At this point, there is no set timeline for when each denomination’s ecumenical leaders expect to see full communion finally approved. The Episcopal Church’s General Convention typically meets every three years and the United Methodist General Conference typically meets every four. The COVID-19 pandemic has thrown off the schedules of both big meetings.
The United Methodist Council of Bishops submitted the proposed full-communion agreement to the coming General Conference, then scheduled for 2020. What legislation will still be before the postponed General Conference, now set for 2024, remains uncertain.
General Conference organizers expect to ask the Judicial Council, The United Methodist Church’s top court, for clarity about what can be carried over since the commission considers this a postponement instead of a new assembly.
One question is whether the legislative submission process starts over completely or whether General Conference organizers just need to accept additional submissions that meet the new deadlines. Another is whether delegates elected to the 2020 General Conference can serve in 2024.

Explore the material –
1. According to the text on the Episcopal–United Methodist full-communion agreement, how often does the United Methodist General Conference typically meet?
2. Write what follows the last paragraph of the text on the Episcopal–United Methodist full-communion agreement.

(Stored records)
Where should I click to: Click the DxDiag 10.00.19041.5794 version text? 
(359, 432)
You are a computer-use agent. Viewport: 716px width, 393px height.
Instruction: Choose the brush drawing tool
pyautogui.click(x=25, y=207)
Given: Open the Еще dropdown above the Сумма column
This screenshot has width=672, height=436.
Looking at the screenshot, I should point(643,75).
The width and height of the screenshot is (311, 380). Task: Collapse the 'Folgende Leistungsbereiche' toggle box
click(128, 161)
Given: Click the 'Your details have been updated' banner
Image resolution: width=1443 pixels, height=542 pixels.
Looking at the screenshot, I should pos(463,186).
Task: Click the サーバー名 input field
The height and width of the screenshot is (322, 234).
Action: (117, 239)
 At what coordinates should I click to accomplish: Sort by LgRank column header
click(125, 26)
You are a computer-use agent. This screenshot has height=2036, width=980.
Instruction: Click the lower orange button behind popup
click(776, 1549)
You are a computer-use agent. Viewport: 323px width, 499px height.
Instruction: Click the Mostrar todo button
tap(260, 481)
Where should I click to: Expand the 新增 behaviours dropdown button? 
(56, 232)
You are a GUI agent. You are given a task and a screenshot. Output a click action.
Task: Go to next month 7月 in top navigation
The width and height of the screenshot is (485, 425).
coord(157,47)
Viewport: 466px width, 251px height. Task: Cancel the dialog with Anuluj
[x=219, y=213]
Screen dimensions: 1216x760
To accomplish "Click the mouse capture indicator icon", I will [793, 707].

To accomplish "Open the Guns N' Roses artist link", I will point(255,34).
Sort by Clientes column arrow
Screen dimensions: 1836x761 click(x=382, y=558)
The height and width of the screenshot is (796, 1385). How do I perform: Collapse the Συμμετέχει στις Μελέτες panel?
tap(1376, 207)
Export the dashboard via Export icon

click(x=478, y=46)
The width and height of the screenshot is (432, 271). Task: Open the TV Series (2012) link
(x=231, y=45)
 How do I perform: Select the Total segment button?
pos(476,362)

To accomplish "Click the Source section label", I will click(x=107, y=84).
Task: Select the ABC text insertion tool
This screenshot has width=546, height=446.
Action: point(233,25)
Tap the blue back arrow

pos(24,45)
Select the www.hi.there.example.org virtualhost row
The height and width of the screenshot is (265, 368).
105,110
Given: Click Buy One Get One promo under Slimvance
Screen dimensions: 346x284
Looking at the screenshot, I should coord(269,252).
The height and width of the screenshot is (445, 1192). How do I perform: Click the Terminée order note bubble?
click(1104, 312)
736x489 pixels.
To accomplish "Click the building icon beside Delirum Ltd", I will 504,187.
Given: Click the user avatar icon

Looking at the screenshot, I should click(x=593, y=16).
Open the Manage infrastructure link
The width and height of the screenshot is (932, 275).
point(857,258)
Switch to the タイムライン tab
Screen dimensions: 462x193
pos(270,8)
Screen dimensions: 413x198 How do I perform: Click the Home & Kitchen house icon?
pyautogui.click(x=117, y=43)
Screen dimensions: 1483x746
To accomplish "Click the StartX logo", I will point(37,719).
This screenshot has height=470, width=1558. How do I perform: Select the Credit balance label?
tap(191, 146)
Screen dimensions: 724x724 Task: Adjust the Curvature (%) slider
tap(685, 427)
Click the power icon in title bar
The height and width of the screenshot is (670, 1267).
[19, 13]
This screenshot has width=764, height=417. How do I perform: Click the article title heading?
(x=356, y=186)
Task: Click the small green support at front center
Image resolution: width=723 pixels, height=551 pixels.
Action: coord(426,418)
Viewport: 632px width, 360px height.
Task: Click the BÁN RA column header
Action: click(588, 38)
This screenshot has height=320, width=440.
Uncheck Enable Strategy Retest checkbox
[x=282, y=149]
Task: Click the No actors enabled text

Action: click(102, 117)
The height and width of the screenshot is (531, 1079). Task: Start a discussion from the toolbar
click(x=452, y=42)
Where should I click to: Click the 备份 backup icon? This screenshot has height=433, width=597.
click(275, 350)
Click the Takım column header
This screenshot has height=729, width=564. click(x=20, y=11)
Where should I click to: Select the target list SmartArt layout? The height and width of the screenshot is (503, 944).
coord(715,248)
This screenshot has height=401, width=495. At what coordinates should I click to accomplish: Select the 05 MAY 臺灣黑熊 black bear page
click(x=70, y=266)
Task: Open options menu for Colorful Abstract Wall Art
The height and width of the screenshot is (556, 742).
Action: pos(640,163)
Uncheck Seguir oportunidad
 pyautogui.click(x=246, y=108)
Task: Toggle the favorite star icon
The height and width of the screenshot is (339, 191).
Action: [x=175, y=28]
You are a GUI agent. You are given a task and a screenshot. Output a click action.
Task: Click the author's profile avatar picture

Solved tasks –
1. Every four years.

2.
But even amid uncertainty, ministry continues. That includes opportunities for United Methodists and Episcopalians to cooperate more fully in serving God and neighbor.
“We would encourage local UMC congregations and annual conferences to continue to develop and deepen relationships with their Episcopal counterparts in this interim,” Field said.
“We are planning to continue our dialogue discussions with our Episcopal counterparts to deepen our relationships and plan for the future in the time between now and GC2024.”